The tasks |
- a) Lay out part of the records as a JSON list of strings, one string per line, with blank lines skipped and the pictures left out. Begin at the line in the records that has "Open the @MegaMan handle link" and stop at the end of the records.
- b) Carry on the update about the staged reading and the acting class from the point where it stops.

Given text |
Here is an update on the progress of my staged reading. I met with my director, Micki, last Wednesday and we discussed casting and the low-down on each character. We are having auditions on possibly Dec. 13,14 or 19,20. I’ll let you know when the venue is determined for the auditions, and if you’re in the Portland area, you’re welcome to audition. The show has 12 women parts, a few of which we’re planning to double up for the reading, and one part for a guy. Some other details about the reading are that we are going to have subtitle cards for the parts in Spanish and Portuguese and possibly sound effect cards for the battle scenes. It’s going to be a really funny show.
There will be a meeting for everyone involved in the Pulp Diction reading series within the month. I look forward to meeting with them.
In unrelated news, I thought I should mention that I am also taking an acting for film class with Shelly Lipkin. Shelly is a 20-year+ veteran of Hollywood and now resides in Portland. I worked on a scene from the Australian movie Love Serenade and I am currently working on a scene from Adaptation and one from Thelma and Louise. Being on film is an interesting experience. My previous experience on film was doing student films and film/tv classes at Drama Studio London.

Data for the task |
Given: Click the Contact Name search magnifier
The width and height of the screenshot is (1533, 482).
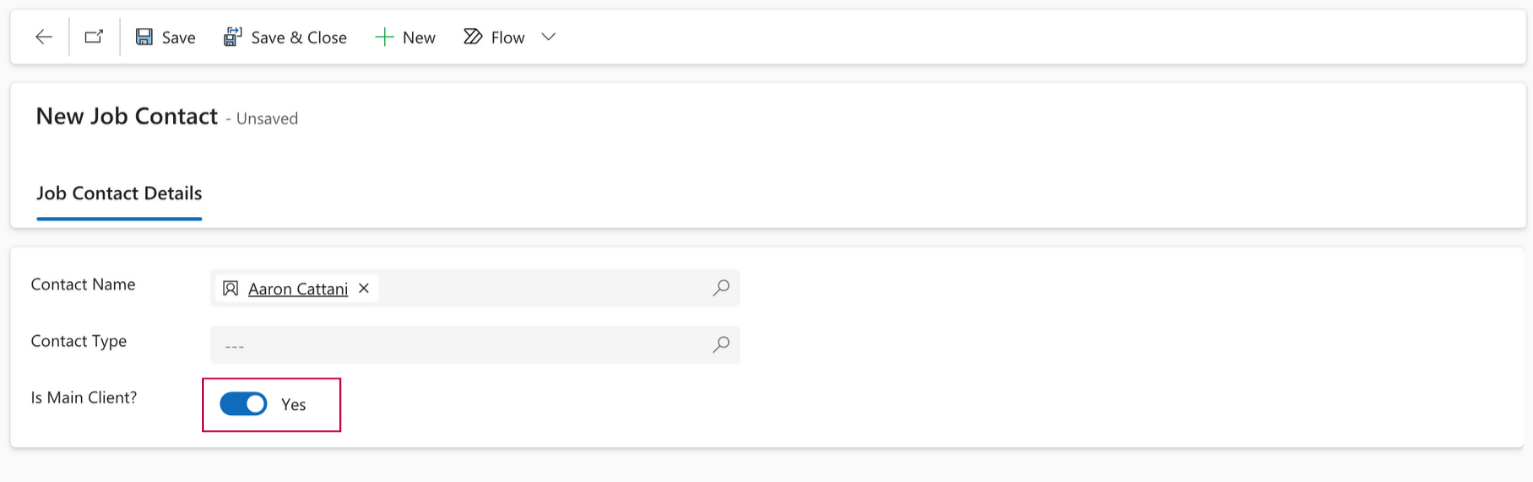Looking at the screenshot, I should (x=720, y=288).
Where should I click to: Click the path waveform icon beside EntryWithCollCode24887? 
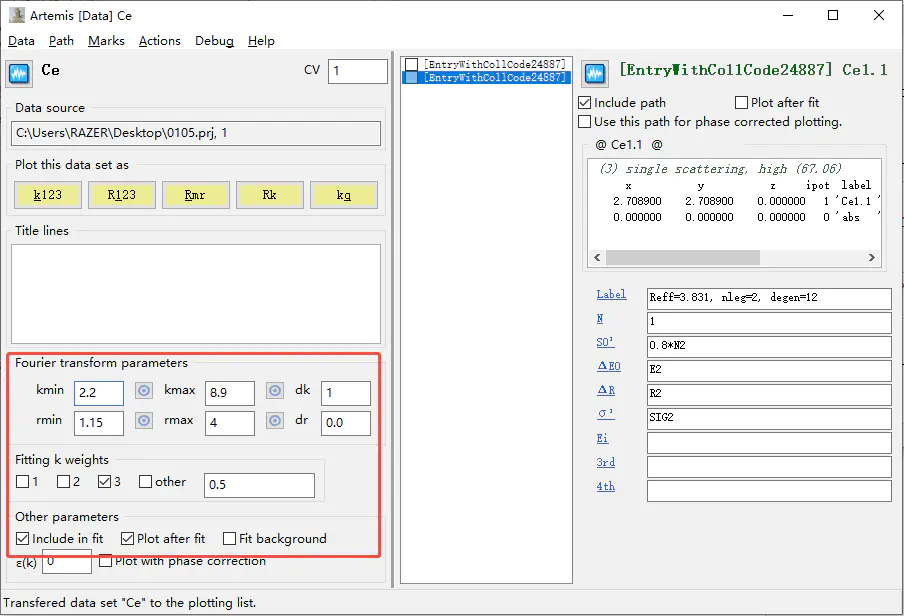click(595, 73)
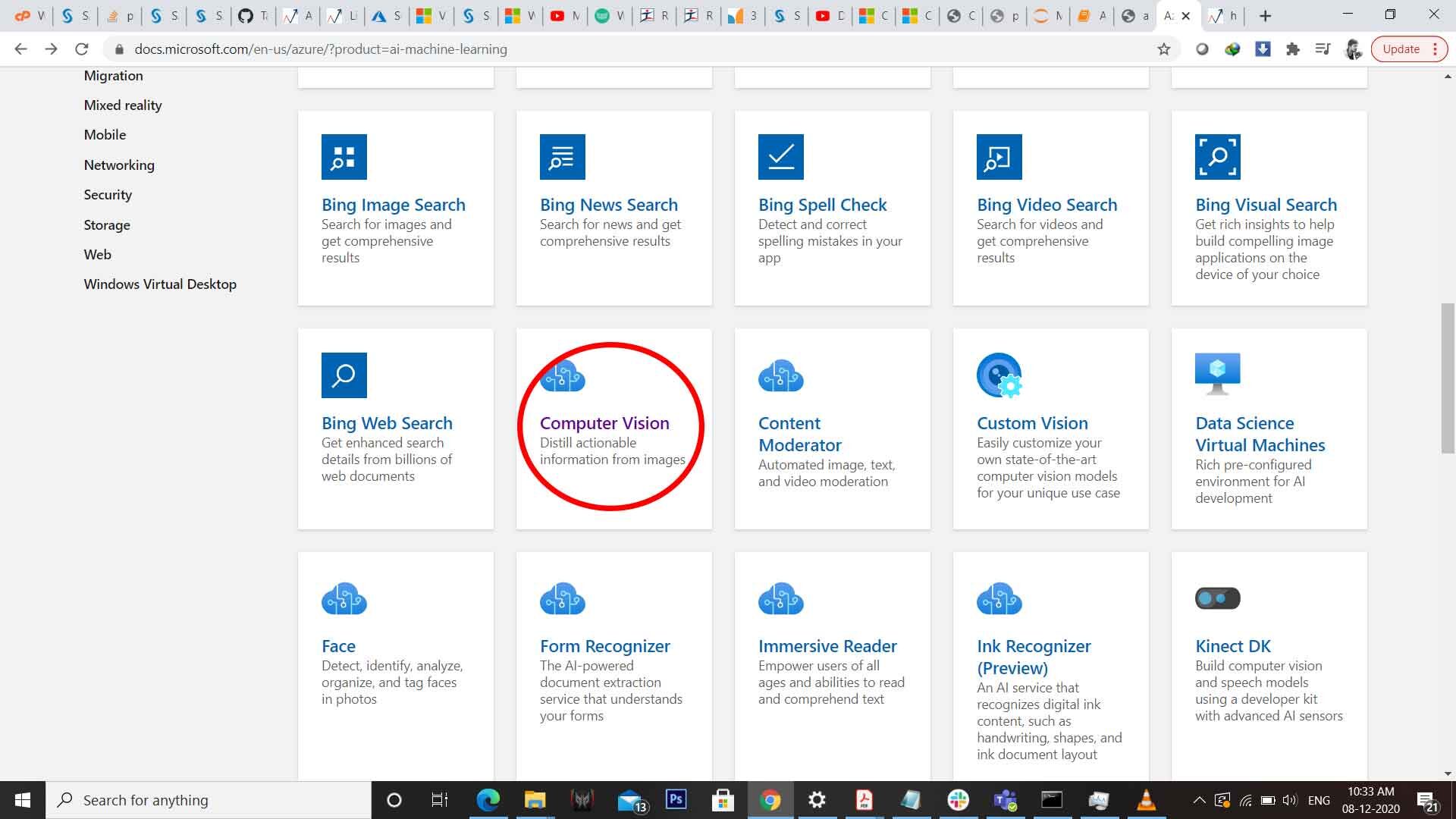Open the Immersive Reader service page
This screenshot has height=819, width=1456.
828,645
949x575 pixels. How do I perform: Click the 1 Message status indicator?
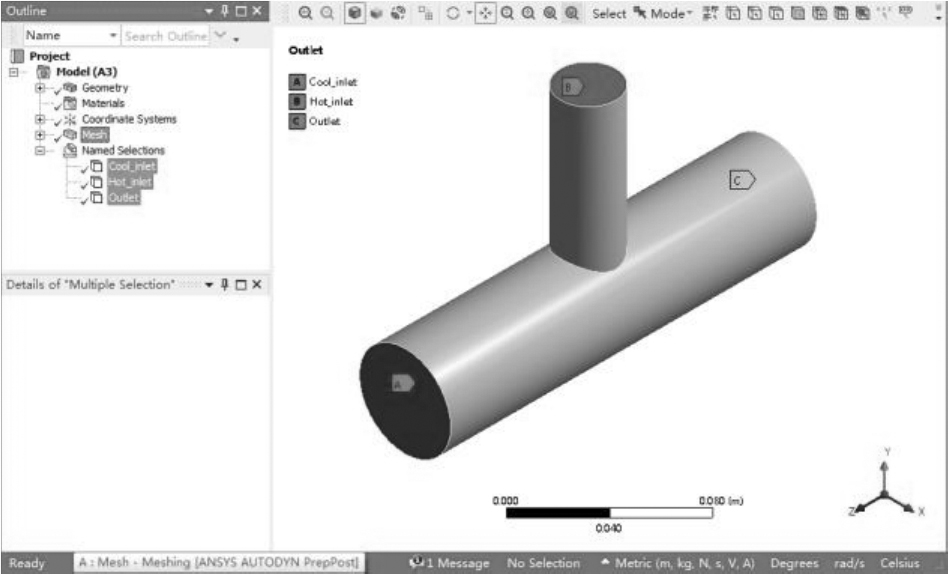(x=449, y=563)
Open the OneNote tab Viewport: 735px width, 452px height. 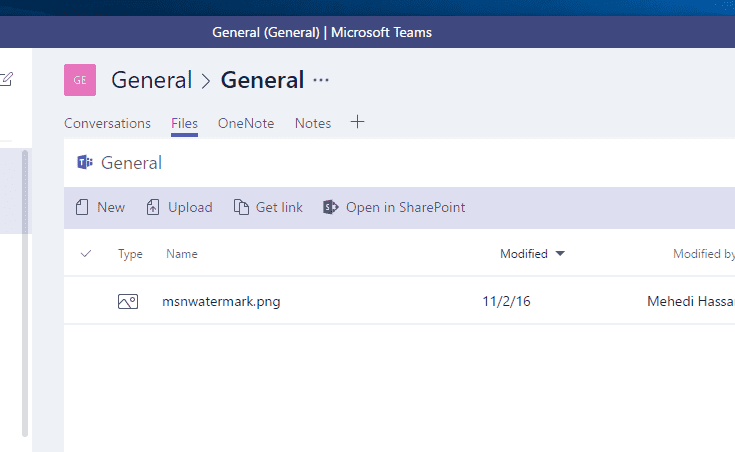[246, 123]
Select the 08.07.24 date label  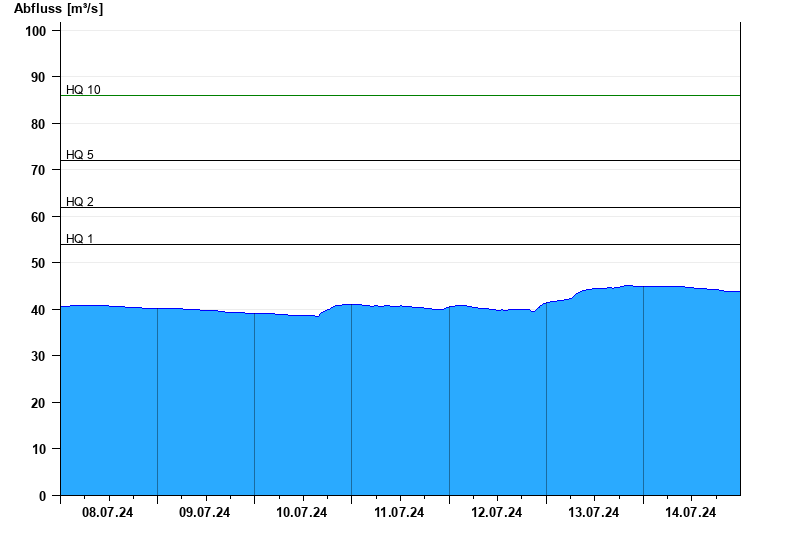click(x=108, y=513)
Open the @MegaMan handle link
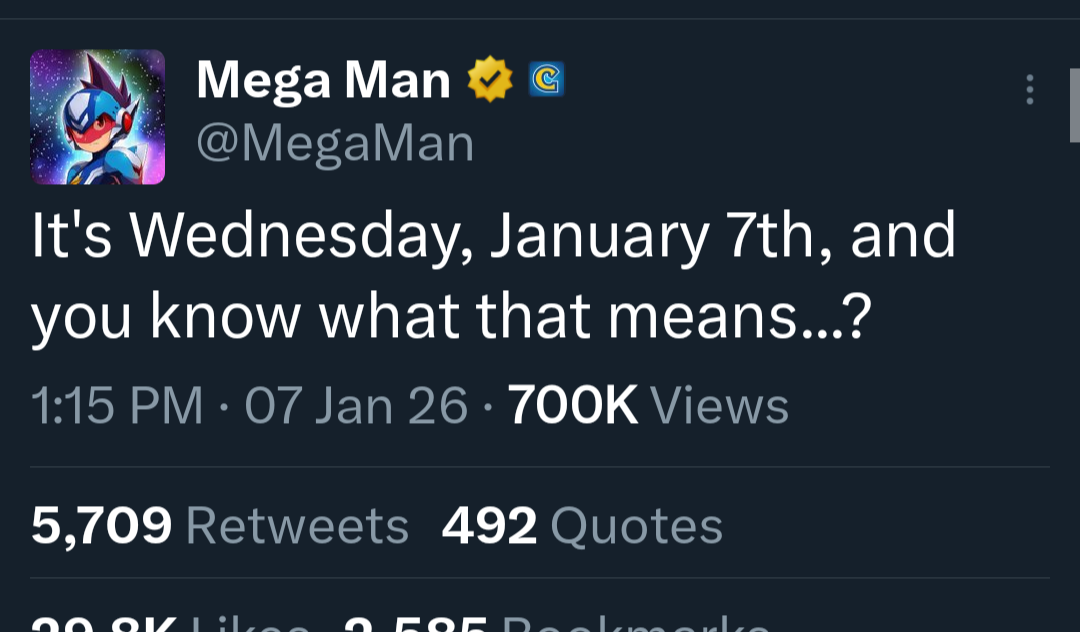Screen dimensions: 1080x632 click(x=335, y=144)
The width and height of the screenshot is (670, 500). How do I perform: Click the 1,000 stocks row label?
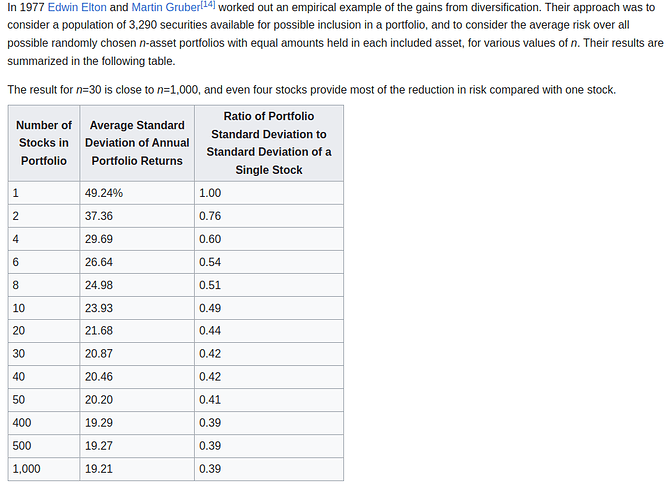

Per-task answers |
- a)
[
  "Open the @MegaMan handle link",
  "Screen dimensions: 1080x632 click(x=335, y=144)",
  "The width and height of the screenshot is (670, 500). How do I perform: Click the 1,000 stocks row label?"
]

- b)
Well, that’s the scoop.
Let me tell you my latest news. Well, I’m meeting with Micki, my director, this coming week to discuss the particulars for the reading and to share my script revisions. I also found a young man to help me with the lines in the script that are in Brazilian Portuguese. I have been thoroughly revising my script since I finished the first draft on New Year’s Eve, 2006. It’s a well-known fact that plays take three years on average to get produced. I hope that I can get my script produced in the future. It’s exciting to share my work with a larger audience and get to perform it to boot. I did after all write The Go-Girls for myself to act in.
I have been asked to post a blog on The Fertile Ground website. I am very honored to be asked. You’ll be seeing that post soon. It will be about my process as a playwright and I’ll also mention a bit about why I wrote The Go-Girls. I have some work to get done.
On Friday I had the opportunity to see Hand2Mouth Theatre’s original production of “Everyone Who Looks Like You,” a play about family relationships. I volunteered to usher the show, which is a great way to see great theatre for free. Rather than being a straight-forward play, the show explores a common theme through words, movement, gestures and music. The set gives the suggestion of a home while being very open and fluid. The company members are very gifted and have created a highly compelling piece. The show runs until Nov. 22 and it is playing at Theatre! Theatre! on 34th and Belmont. Tickets are $15 each. You can find more information on the play at www.hand2mouththeatre.org.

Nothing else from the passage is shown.